BRAINSTORMING ROMANCE FICTION WITH HISTORICAL FACTS
As a writer, brainstorming my historical romances begins with the question, “What if?” Many writers come up with their stories this way. It can be fun. I usually start with the basic character of both the hero and heroine. Next comes their goals, and what they want to accomplish. And the conflict follows: what if the story takes place after the Civil War, in a small town in Texas? What if the historical facts I use include General Shelby, who led his Confederate forces across Texas to Mexico after the war, plagued by horse thieves for most of the way? What if the hero from Texas actually joined the northern army? What if he met General Shelby in San Antonio, and over drinks in a local bar he agreed to help the general solve his horse thief problems? What if the hero’s a werewolf and he joins a gang of raiders to discover if they’re the horse thieves? What if the raiders are guys he knew growing up? What if they’re also werewolves? What if they stop one night at the home of the heroine? What if her parents are out of town?
In my werewolf western historical, Moonlight Desperado, out now at Siren-Bookstrand Publishing, the hero’s original goal is inspired by actual incidents in Texas history. Besides the historical facts about General Shelby, I was inspired by a family story that happened after the Civil War and involved my great great grandmother. Raiders passing through Texas stopped at her home and demanded bedding to sleep on in her yard. Of course the real life characters have been changed in my story, Moonlight Desperado.
While researching this time period in Texas, I found an article about General Shelby passing through Texas on his way to Mexico. He did stop in San Antonio for a short time. In a book I browsed through at the local library, a historian recounts the devilish time General Shelby suffered from horse thieves stealing their horses at night. The year that General Shelby crossed Texas turned out to be the same year my great great grandmother was ordered by raiders to provide bedding for them. The same raiders later came back and demanded money from her at gunpoint.
With brainstorming, my hero took shape, so to speak, as a spy for General Shelby, trying to discover the men stealing the General’s horses. My heroine became the woman alone that night with two little sisters asleep upstairs. Ordered to provide bedding for the raiders, she stands up to the men, including the hero, unaware they’re shape shifters.

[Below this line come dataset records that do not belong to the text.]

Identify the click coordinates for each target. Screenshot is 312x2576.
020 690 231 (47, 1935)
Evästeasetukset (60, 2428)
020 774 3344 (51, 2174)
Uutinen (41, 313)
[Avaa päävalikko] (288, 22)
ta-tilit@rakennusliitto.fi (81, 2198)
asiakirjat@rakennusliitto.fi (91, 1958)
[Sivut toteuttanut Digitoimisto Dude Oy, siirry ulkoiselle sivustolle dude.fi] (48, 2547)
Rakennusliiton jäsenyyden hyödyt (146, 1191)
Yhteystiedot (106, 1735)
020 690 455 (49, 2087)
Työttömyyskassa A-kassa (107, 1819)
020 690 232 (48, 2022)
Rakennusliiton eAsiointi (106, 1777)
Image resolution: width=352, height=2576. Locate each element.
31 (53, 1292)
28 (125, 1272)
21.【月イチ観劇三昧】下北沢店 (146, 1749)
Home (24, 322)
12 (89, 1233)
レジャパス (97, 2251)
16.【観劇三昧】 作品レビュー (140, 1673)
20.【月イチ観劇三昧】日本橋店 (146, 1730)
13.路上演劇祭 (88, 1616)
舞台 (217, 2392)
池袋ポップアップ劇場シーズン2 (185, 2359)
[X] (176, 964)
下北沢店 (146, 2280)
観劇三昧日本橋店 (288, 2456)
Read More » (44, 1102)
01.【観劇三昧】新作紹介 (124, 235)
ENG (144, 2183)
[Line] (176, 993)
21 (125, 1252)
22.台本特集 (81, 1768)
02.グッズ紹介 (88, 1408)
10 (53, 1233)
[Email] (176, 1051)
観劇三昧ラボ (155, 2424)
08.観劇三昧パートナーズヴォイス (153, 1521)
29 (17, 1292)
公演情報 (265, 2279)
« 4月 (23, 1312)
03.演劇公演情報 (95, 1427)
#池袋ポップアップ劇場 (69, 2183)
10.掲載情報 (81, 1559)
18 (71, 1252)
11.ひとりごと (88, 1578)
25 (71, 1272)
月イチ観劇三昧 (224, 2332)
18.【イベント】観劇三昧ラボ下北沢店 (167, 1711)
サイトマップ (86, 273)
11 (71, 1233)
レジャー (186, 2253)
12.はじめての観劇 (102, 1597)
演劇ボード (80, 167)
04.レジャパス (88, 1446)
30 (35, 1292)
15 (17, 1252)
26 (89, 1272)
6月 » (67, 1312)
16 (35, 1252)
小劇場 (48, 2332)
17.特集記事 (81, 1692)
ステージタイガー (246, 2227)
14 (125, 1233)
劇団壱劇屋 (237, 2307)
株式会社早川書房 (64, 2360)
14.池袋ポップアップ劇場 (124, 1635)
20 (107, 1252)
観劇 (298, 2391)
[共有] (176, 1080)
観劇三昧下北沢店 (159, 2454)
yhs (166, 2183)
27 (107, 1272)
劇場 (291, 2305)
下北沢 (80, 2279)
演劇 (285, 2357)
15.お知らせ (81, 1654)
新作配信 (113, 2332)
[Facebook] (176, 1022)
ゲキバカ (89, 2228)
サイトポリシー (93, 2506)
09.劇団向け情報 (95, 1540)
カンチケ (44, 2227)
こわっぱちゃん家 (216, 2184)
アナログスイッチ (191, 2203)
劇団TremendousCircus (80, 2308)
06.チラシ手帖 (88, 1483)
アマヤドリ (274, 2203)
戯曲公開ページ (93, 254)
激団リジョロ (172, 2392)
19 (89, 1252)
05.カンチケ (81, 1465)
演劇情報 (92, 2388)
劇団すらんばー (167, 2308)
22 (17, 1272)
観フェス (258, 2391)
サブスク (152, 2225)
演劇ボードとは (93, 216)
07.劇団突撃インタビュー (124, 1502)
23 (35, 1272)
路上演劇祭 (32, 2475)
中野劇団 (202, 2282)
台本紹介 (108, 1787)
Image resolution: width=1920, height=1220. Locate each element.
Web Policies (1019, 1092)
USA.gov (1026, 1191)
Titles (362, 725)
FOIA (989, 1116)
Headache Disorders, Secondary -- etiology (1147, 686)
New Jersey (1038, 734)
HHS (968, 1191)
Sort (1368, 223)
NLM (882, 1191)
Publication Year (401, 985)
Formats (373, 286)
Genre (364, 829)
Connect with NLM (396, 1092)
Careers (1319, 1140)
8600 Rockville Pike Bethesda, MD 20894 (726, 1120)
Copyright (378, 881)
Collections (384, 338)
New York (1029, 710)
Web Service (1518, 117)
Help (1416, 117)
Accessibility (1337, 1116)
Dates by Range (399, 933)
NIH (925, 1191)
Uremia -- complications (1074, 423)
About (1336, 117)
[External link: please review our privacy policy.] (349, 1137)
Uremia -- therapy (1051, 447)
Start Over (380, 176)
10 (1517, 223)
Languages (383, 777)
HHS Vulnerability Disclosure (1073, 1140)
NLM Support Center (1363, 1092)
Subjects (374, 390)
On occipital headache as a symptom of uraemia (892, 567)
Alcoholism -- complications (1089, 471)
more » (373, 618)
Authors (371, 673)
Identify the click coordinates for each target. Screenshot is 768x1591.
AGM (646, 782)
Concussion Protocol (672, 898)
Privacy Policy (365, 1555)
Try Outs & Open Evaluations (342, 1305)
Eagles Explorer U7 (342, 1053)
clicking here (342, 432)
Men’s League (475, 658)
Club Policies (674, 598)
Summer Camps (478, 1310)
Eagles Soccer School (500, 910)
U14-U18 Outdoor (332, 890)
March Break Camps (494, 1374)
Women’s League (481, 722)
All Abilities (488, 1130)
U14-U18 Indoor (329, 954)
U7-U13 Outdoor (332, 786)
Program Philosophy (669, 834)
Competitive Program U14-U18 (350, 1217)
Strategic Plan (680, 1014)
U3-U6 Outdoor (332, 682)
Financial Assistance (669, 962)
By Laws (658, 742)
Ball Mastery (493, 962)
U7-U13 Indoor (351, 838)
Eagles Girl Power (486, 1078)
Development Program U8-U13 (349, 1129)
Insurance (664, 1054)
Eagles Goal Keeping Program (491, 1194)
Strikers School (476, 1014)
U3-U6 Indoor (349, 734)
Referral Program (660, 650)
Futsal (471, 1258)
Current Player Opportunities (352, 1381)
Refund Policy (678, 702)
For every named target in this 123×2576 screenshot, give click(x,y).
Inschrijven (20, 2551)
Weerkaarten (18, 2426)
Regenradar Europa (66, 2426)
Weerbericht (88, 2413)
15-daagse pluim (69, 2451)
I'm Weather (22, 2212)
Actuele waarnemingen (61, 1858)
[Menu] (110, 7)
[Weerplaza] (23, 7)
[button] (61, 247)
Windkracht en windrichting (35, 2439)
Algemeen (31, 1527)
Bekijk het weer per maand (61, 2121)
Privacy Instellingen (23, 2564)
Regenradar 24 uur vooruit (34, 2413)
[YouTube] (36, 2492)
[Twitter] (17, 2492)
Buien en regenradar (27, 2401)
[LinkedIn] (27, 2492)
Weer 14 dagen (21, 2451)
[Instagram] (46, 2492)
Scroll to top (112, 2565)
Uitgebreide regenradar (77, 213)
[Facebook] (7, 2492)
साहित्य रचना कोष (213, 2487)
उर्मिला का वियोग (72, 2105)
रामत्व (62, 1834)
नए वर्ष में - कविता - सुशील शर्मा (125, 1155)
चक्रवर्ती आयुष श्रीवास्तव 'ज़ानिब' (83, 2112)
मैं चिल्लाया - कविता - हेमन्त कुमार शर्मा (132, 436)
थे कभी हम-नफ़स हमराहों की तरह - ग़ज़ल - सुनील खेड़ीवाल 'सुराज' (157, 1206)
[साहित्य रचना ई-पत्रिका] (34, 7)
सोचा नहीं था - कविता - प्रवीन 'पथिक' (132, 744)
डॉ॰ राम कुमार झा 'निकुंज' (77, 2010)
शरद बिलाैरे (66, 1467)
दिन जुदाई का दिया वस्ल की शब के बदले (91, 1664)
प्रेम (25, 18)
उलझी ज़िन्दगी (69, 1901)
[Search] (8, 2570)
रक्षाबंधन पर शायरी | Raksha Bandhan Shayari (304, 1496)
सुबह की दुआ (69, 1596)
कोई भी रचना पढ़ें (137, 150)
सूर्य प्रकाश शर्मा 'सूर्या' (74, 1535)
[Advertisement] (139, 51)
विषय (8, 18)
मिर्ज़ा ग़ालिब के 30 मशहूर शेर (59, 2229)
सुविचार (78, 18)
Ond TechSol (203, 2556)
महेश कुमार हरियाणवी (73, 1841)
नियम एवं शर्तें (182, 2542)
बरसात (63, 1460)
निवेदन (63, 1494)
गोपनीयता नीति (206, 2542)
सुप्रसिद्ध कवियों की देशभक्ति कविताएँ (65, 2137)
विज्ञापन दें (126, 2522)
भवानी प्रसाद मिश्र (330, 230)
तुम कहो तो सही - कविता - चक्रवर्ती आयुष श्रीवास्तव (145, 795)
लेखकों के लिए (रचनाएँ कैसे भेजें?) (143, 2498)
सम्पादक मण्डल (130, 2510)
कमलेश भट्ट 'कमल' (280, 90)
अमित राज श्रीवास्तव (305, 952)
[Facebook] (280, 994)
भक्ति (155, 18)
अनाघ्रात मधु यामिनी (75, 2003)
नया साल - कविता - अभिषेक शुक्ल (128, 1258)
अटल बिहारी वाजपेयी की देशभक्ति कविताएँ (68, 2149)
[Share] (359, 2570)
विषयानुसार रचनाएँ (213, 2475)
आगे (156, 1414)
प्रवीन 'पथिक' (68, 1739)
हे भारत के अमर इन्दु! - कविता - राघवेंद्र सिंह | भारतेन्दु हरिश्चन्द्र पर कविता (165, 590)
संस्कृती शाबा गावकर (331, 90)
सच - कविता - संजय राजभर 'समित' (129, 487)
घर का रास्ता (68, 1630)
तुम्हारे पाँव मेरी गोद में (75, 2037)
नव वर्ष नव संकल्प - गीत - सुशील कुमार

I find it challenging to incorporate historical facts within my fictional romances. I hope you’ll look for Moonlight Desperado out now at www.sirenbookstrand.com and enjoy reading this story about Captain Craig Wolfe and Mary Ann Beauclere.
Here’s a blurb:
In Texas after the Civil War, Mary Ann Beauclere is imprisoned by soldiers turned raiders. Outraged when Captain Craig Wolfe steals a kiss, and more, in front of the men, she follows his orders, desperate to protect her little sisters asleep upstairs. The outlaws demand bedding and food. Captain Wolfe helps her, and she softens toward the desperado, allowing his kisses, drawn to him as to no other.
Confederate spy, Craig despairs of finding his life mate. Hiding his assignment from the raiders, he only intends to protect Miss Beauclere, until he recognizes Mary Ann as the woman he will love forever. Her courage tempts him to dream of a future together. Will she love him, a werewolf? If not, he’ll spend his life alone. When Craig claims her as his life mate, secret identities and a vicious pack member threaten their future and their lives. Can they save each other?